Mirroring America’s inward turn, nearly all the public, political and media focus on President Obama’s Syria strategy has been about his decision to seek congressional approval for a military response to the use of chemical weapons.
But buried within the president’s presentation in the White House Rose Garden last weekend was this statement: “So just as I take this case to Congress, I will also deliver this message to the world. While the U.N. investigation has some time to report on its findings, we will insist that an atrocity committed with chemical weapons is not simply investigated; it must be confronted.
“I don’t expect every nation to agree with the decision we have made. Privately we’re heard many expressions of support from our friends. But I will ask those who care about the writ of the international community to stand publicly behind our action.”
Many of these “friends” will be at this week’s G-20 summit in St. Petersburg, Russia. Obama should be careful not to hijack what’s mostly an economic confab, but he should privately press for public support from those G-20 leaders present who may only have signaled tacit support.

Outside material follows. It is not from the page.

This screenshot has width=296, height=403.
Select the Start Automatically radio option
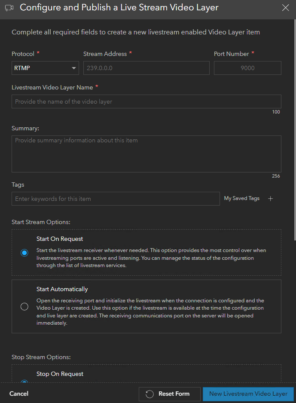pos(24,307)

“International politics in 2013 is messy,” said David Shorr, a policy analyst at the Stanley Foundation. Speaking from St. Petersburg, Shorr, a longtime observer of high-level diplomacy, told an editorial writer that the G-20 is a “creature of shared interests” among key economic players in the global economy. But Syria is going to be “topic A” even if it’s not on the agenda.
“That gives the president a chance to the extent that he can to build consensus and get more of the world’s leaders on the same page in the hopes of making Syria ultimately a topic of consensus rather than discord,” Shorr said.

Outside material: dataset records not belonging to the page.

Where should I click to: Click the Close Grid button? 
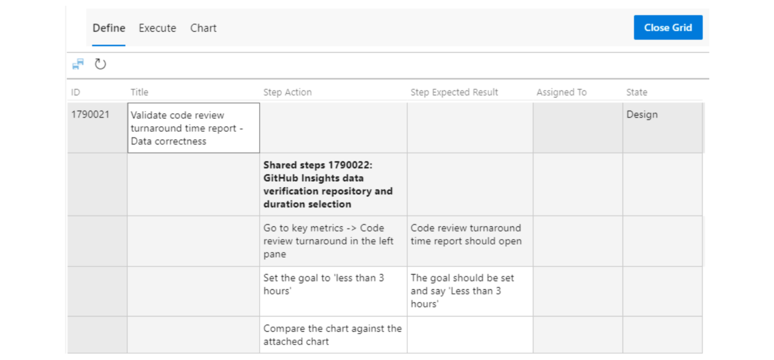pos(668,27)
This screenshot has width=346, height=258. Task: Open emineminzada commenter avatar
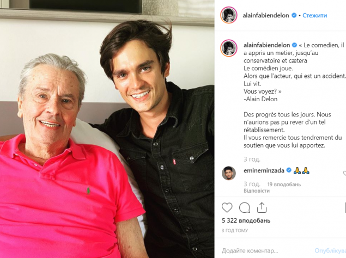click(229, 173)
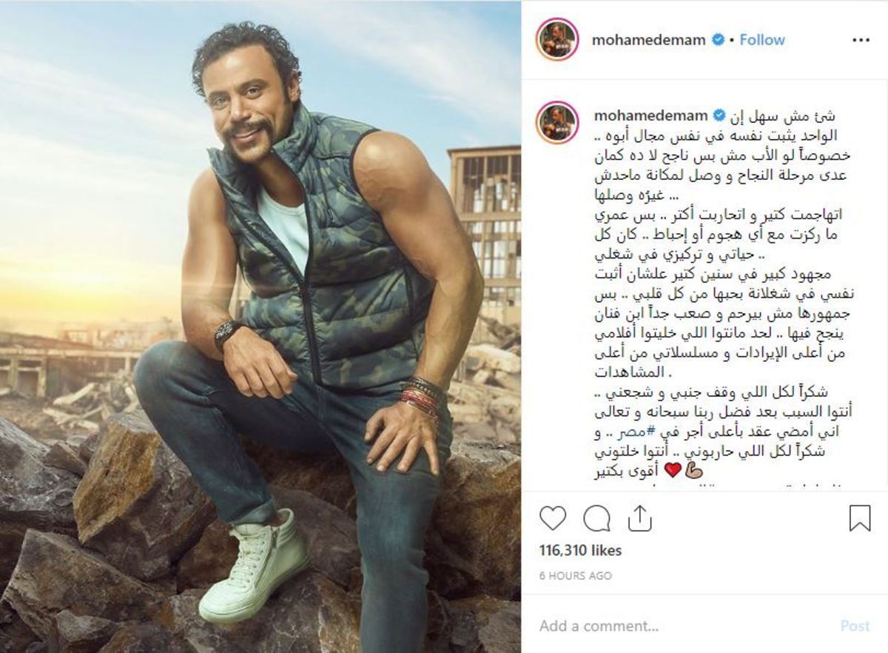Save post with the bookmark icon
The width and height of the screenshot is (888, 653).
pos(859,518)
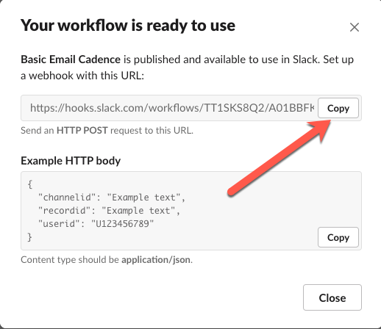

Further, Obama should press nations not taking part in the summit, especially those in the Middle East, to clearly clarify their positions. So far, the results are not encouraging. The Arab League, which expelled Syria in 2011, called the alleged attack a “heinous crime” and asked the U.N. Security Council to take action.
But every Arab leader knows that Russian and Chinese leaders have self-servingly and immorally blocked the Security Council from coalescing around corrective measures. This diplomatic protection racket has enabled Syrian President Bashar Assad to wage a vicious civil war that has resulted in the more than 100,000 deaths, has forced more than 2 million to flee to neighboring nations and has displaced more than 5 million within the war-torn nation itself.
With the United Nations sidelined by its very structure, the next best option is garnering political, if not military, support from NATO. In fact, James G. Stavridis, a retired admiral and from 2009 to 2013 the Supreme Allied Commander, Europe for NATO, has called for such an approach, citing both the relatively recent precedent for NATO acting independently of the U.N. Security Council in Kosovo and the threat that the situation in Syria poses to Turkey, a key member of NATO. Also, a military strike might be justified by the “responsibility to protect” doctrine.
Concurrent with congressional hearings in Washington, Obama tried to ratchet up international pressure during a presummit visit to Sweden. But he did so disingenuously by declaring that, “I didn’t set a red line; the world set a red line.”
Obama indeed did set a red line over chemical-weapons usage, and he should own up to it instead of backing away. But so, too, should the civilized world. Obama’s not wrong when he notes that collectively, other nations have set similar standards. The least their leaders can do is to lend political support to the one nation that may actually enforce a global red line on chemical weapons.